My method of propulsion is my feet on the treadmill. A plane’s propulsion comes from its engines. If I were running on a treadmill with a rocket strapped to my back, would it push me forward even if my legs could run infinity speed and so could the treadmill?
Yeah, to me the question is saying that the plane can’t move relative to the external reference frame of the ground (and air) outside the treadmill. The treadmill matching the speed of the wheel only makes sense if you’re talking about the linear speed of the surface of the wheel. So if the wheel edge is turning at 100 feet per second, the treadmill is going 100 feet per second in the opposite direction.

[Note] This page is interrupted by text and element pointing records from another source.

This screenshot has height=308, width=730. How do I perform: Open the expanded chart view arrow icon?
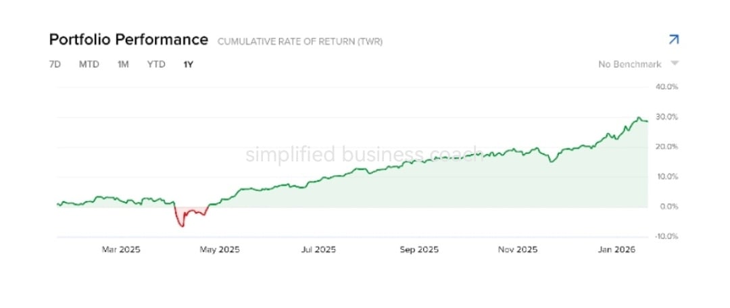[673, 40]
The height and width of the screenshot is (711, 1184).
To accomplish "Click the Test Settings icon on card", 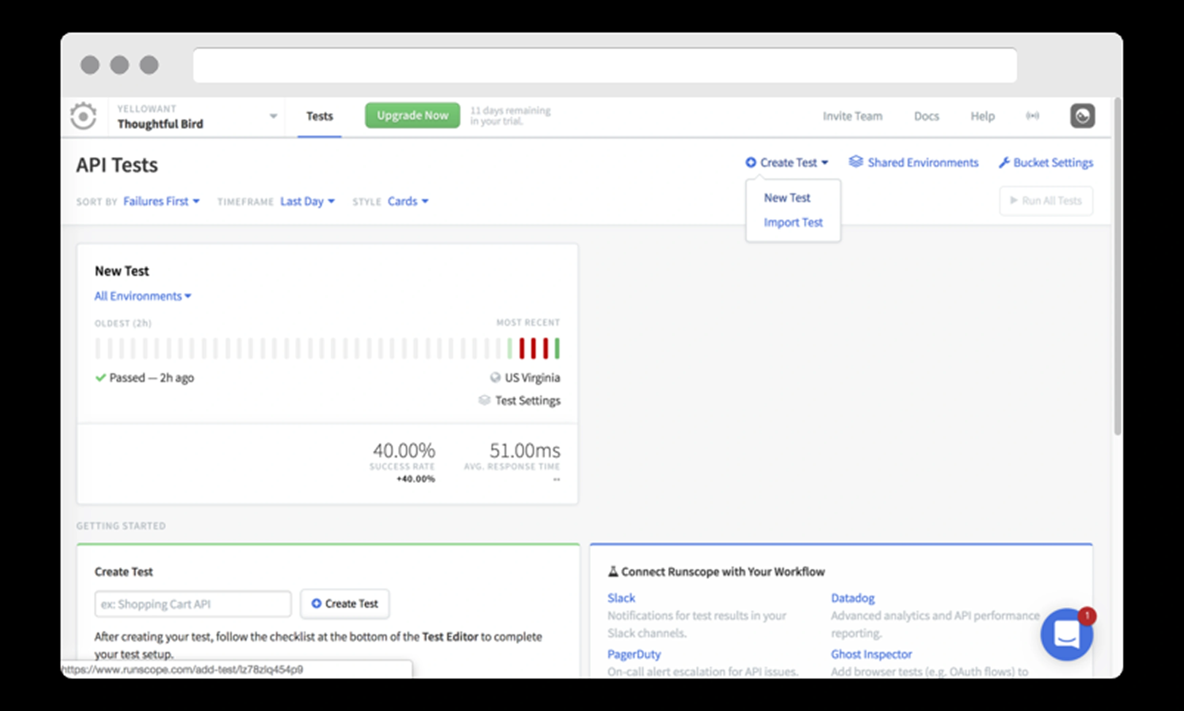I will [x=485, y=400].
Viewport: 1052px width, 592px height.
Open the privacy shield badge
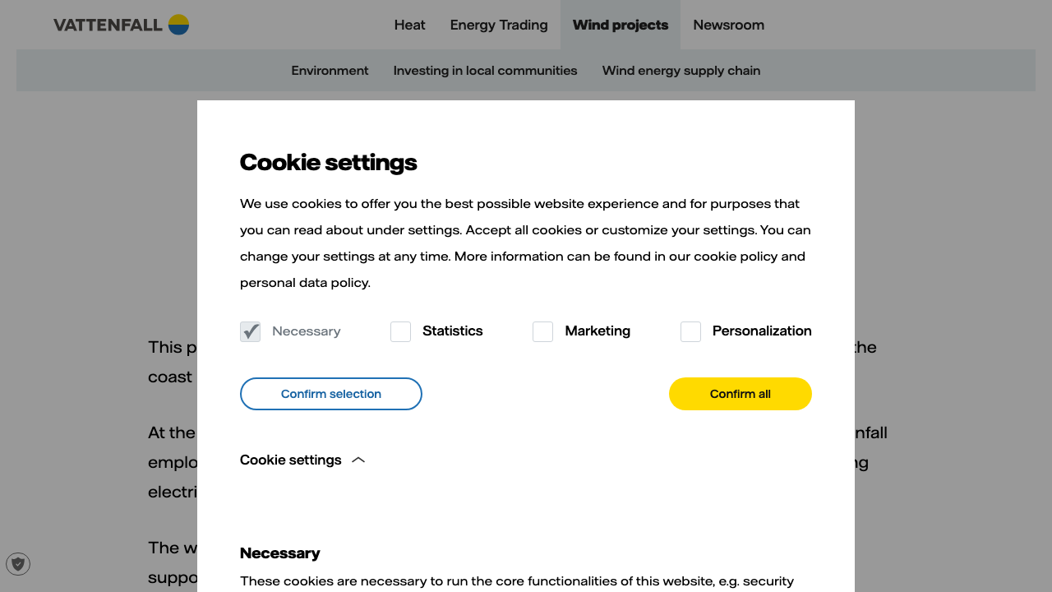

If that happens instantaneously then it’s a paradox because the plane’s wheels can only move by the plane moving forward. But it’s easy to think about if you switch it to discrete steps. The plane and treadmill start motionless. The engines start and the plane gets to one mph. This causes the treadmill to move in the opposite direction at two mph. Every time the plane gets to one mph relative to the external reference frame the speed of the treadmill increases by two mph. In this scenario the plane never takes off. And the velocity of the edge of the wheels going one way and the treadmill going the opposite direction will be identical to within two mph.
If the plane takes off then the wheel surface will be going twice as fast as the treadmill, which isn’t the formulation of the question.